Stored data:
────
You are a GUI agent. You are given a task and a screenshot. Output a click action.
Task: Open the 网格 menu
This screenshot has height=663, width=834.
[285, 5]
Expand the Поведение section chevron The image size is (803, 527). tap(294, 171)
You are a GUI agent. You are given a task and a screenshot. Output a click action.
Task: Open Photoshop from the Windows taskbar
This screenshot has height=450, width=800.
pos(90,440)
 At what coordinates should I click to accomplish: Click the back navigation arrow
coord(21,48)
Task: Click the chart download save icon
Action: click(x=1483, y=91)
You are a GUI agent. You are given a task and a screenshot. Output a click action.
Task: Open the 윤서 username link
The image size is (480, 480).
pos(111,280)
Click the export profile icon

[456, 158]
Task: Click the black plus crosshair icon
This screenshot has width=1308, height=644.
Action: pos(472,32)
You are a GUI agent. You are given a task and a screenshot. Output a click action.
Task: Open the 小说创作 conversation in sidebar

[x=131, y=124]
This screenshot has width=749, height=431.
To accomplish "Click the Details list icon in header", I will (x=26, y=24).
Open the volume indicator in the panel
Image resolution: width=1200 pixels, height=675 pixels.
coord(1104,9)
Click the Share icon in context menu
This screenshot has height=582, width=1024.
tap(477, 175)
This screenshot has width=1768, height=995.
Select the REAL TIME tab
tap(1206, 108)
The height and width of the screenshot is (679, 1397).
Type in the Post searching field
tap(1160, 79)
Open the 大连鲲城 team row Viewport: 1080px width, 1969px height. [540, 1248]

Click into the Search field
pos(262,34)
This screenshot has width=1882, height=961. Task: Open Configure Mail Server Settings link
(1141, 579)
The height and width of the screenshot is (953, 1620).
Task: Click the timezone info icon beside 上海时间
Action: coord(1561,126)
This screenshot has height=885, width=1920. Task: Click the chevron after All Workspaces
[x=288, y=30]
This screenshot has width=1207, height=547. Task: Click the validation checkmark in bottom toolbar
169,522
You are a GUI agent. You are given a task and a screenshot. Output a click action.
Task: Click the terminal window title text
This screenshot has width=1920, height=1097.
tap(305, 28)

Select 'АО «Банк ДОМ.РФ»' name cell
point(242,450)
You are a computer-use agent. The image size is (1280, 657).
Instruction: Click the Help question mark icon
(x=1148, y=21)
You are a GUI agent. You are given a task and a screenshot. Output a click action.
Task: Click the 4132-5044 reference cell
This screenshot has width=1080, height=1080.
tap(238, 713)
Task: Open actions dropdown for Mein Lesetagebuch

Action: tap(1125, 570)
────
Assignment:
All of the records above must be reproduced exactly.

Result below:
You are a GUI agent. You are given a task and a screenshot. Output a click action.
Task: Open the 网格 menu
This screenshot has height=663, width=834.
[285, 5]
Expand the Поведение section chevron The image size is (803, 527). tap(294, 171)
You are a GUI agent. You are given a task and a screenshot. Output a click action.
Task: Open Photoshop from the Windows taskbar
This screenshot has height=450, width=800.
pos(90,440)
 At what coordinates should I click to accomplish: Click the back navigation arrow
coord(21,48)
Task: Click the chart download save icon
Action: click(x=1483, y=91)
You are a GUI agent. You are given a task and a screenshot. Output a click action.
Task: Open the 윤서 username link
The image size is (480, 480).
pos(111,280)
Click the export profile icon

[456, 158]
Task: Click the black plus crosshair icon
This screenshot has width=1308, height=644.
Action: pos(472,32)
You are a GUI agent. You are given a task and a screenshot. Output a click action.
Task: Open the 小说创作 conversation in sidebar

[x=131, y=124]
This screenshot has width=749, height=431.
To accomplish "Click the Details list icon in header", I will (x=26, y=24).
Open the volume indicator in the panel
Image resolution: width=1200 pixels, height=675 pixels.
coord(1104,9)
Click the Share icon in context menu
This screenshot has height=582, width=1024.
tap(477, 175)
This screenshot has width=1768, height=995.
Select the REAL TIME tab
tap(1206, 108)
The height and width of the screenshot is (679, 1397).
Type in the Post searching field
tap(1160, 79)
Open the 大连鲲城 team row Viewport: 1080px width, 1969px height. [540, 1248]

Click into the Search field
pos(262,34)
This screenshot has width=1882, height=961. Task: Open Configure Mail Server Settings link
(1141, 579)
The height and width of the screenshot is (953, 1620).
Task: Click the timezone info icon beside 上海时间
Action: coord(1561,126)
This screenshot has height=885, width=1920. Task: Click the chevron after All Workspaces
[x=288, y=30]
This screenshot has width=1207, height=547. Task: Click the validation checkmark in bottom toolbar
169,522
You are a GUI agent. You are given a task and a screenshot. Output a click action.
Task: Click the terminal window title text
This screenshot has width=1920, height=1097.
tap(305, 28)

Select 'АО «Банк ДОМ.РФ»' name cell
point(242,450)
You are a computer-use agent. The image size is (1280, 657).
Instruction: Click the Help question mark icon
(x=1148, y=21)
You are a GUI agent. You are given a task and a screenshot. Output a click action.
Task: Click the 4132-5044 reference cell
This screenshot has width=1080, height=1080.
tap(238, 713)
Task: Open actions dropdown for Mein Lesetagebuch

Action: tap(1125, 570)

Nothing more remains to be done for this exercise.